He Leadeth Me

Joseph Henry Gilmore was born at Boston, April 29, 1834, and graduated in Arts at Brown University, and in Theology at Newton Theological Institution. In the latter he was Professor of Hebrew from 1861-1862. For some time he held a Baptist ministerial charge at Fisherville, New Hampshire, and later at Rochester, New York. He was appointed Professor of Logic in Rochester University in 1868.

In the spring of 1865, than a thirty-one year old minister, Joseph H. Gilmore took his place in the pulpit of the Second Baptist church at Rochester, New York. As he waited to deliver his trial sermon before the new congregation, he thumbed through a hymnal to select an impressive song. Musing through the book, his thumb stopped on one of the pages. His eyes widened. Then he smiled. His thoughts went back to a night three years earlier.

In his own words, Dr. Gilmore, tells the following story.

“As a young man recently graduated . . . ., I was supplying for a couple of Sundays the pulpit of the First Baptist Church in Philadelphia. At the midweek service on the 26th of March, 1862, I set out to give the people an exposition of the Twenty-third Psalm, which I had given before on three or four occasions, but this time I did not get further than the words, “He leadeth me.” Those words took hold of me as they have never done before, and I saw in them a significance . . . of which I had never dreamed.

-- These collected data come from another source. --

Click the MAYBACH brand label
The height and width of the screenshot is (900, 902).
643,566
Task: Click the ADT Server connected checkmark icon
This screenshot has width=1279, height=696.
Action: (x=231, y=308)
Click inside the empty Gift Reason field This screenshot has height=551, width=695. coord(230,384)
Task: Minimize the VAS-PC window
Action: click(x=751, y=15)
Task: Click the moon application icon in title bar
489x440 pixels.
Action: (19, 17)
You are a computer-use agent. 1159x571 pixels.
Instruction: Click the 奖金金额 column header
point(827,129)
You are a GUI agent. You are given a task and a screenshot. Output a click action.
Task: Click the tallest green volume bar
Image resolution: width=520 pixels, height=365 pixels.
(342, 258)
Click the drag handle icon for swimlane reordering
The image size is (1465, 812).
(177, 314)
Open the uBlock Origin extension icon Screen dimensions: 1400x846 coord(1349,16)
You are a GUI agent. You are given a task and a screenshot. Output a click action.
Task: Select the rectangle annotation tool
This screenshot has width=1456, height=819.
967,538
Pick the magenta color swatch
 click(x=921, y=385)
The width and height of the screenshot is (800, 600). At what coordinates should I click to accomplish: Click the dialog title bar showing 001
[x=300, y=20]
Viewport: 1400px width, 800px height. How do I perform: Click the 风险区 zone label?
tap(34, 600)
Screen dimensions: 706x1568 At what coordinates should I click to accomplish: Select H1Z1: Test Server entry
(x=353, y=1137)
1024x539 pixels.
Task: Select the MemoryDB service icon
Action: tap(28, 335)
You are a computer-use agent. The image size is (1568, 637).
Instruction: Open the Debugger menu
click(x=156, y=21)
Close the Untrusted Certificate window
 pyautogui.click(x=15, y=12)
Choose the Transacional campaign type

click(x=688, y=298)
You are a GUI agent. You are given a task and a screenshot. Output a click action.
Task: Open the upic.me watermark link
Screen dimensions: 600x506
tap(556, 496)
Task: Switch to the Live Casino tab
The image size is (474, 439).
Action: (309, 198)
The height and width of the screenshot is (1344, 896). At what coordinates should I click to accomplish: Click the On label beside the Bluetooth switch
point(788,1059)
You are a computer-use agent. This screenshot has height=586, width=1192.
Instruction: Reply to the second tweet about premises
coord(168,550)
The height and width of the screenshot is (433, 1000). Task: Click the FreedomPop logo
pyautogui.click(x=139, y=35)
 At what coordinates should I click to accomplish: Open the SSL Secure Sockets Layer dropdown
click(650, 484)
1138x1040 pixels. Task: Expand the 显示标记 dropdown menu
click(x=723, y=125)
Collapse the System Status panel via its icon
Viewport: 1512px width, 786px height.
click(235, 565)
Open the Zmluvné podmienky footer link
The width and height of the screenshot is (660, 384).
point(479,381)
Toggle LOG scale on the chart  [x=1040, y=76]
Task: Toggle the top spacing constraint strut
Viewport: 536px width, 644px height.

It was the darkest hour of the Civil War. I did not refer to that fact— that is, I don’t think I did— but it may subconsciously have led me to realize that God’s leadership is the one significant fact in human experience, that it make no difference how we are led, or whither we are led, so long as we are sure God is leading us.

At the close of the meeting, a few of us in the parlor of my host, Deacon Watson, kept on talking about the thought I had emphasized; and then and there, on a blank page of the brief from which I had intended to speak, I penciled the hymn, talking and writing at the same time, then handed it to my wife and thought no more about it.”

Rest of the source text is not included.